- **Your assignment**
Answer with a single number stating how many lines of the entries below include the string "column".

- **Data for this exercise**

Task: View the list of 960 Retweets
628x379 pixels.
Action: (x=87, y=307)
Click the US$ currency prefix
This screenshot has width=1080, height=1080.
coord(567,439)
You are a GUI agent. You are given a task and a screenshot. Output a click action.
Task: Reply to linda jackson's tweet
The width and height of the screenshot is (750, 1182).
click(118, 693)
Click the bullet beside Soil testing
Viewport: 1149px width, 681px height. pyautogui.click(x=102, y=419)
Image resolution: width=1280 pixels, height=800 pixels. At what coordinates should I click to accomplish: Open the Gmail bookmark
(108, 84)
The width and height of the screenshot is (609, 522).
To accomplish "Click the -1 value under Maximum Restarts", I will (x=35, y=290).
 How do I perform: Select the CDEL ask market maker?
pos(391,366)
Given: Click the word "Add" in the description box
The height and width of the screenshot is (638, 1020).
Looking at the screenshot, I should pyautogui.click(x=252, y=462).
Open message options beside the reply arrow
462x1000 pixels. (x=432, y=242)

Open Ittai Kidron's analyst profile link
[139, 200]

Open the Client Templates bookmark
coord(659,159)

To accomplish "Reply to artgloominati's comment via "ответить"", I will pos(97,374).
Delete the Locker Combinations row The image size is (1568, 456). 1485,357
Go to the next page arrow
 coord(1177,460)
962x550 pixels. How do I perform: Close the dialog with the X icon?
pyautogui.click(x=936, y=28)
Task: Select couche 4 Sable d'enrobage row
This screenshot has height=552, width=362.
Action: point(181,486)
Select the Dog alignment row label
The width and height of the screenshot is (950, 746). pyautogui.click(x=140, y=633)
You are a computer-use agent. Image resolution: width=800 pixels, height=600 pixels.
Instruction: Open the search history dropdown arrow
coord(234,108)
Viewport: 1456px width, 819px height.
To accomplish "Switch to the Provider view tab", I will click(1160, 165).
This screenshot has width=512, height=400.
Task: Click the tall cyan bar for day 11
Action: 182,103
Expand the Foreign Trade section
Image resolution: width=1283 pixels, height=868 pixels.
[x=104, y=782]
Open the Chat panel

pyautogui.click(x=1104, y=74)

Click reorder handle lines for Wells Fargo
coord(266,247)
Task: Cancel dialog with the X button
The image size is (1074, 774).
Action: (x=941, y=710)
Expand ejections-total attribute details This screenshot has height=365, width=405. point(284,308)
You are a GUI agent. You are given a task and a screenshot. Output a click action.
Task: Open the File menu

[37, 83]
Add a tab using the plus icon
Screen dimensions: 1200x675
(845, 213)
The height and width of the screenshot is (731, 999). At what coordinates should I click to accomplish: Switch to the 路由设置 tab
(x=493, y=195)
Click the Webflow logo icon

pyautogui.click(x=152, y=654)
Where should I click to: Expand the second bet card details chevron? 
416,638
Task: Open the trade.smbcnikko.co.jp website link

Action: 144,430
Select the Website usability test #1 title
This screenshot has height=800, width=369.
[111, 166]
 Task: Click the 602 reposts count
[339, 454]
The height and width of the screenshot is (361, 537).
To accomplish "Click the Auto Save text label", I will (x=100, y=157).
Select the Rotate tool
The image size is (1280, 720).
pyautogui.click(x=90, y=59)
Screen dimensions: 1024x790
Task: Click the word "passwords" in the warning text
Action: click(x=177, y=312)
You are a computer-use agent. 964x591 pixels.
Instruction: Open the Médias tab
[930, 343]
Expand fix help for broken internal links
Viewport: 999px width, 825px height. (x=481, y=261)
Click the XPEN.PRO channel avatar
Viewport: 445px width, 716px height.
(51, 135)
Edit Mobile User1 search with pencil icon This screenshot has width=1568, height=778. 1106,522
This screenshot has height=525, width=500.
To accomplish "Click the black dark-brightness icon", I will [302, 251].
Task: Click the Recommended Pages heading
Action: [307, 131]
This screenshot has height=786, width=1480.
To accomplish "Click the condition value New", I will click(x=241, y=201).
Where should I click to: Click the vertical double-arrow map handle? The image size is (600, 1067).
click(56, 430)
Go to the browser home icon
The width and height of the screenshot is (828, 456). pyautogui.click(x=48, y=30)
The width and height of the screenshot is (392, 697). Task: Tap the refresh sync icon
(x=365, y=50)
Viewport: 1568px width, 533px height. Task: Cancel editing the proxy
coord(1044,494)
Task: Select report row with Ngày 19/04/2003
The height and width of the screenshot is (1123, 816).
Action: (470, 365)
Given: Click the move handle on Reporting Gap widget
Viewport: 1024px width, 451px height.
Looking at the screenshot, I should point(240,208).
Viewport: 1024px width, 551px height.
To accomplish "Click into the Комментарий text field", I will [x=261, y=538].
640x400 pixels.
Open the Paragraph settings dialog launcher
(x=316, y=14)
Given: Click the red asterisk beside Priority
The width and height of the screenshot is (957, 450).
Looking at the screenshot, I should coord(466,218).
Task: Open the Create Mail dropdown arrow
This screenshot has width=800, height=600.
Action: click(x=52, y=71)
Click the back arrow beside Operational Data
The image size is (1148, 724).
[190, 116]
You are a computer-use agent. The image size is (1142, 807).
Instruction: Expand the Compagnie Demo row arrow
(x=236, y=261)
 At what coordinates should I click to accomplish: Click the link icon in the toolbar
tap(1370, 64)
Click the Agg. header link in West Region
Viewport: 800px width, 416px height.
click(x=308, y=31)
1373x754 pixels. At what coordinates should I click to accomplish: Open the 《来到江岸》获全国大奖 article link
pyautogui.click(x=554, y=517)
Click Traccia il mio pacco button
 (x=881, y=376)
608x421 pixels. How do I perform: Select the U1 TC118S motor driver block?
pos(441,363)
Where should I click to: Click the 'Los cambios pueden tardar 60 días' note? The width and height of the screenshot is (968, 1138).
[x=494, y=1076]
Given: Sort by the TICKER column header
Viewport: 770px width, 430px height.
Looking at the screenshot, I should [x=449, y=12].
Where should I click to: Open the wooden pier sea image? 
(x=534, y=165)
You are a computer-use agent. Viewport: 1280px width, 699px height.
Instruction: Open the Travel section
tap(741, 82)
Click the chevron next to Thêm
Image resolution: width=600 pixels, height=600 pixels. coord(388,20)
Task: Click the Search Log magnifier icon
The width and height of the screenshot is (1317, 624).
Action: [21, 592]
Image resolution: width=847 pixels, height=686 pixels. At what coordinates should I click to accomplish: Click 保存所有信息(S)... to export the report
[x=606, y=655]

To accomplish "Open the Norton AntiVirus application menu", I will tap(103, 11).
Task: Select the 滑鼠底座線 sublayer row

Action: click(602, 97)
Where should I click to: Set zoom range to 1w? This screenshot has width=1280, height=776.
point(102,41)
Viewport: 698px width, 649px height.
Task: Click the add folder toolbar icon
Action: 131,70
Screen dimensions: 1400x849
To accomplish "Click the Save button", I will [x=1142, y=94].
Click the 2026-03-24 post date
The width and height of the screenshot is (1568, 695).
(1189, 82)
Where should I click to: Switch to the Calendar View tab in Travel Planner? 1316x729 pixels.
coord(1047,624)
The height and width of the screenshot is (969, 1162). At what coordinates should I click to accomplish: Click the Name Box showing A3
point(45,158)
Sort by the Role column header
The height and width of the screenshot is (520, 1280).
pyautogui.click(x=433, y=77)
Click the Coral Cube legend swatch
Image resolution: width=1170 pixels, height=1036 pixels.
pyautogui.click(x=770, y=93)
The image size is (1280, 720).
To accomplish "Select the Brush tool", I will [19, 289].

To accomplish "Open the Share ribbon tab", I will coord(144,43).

- **Task result**
2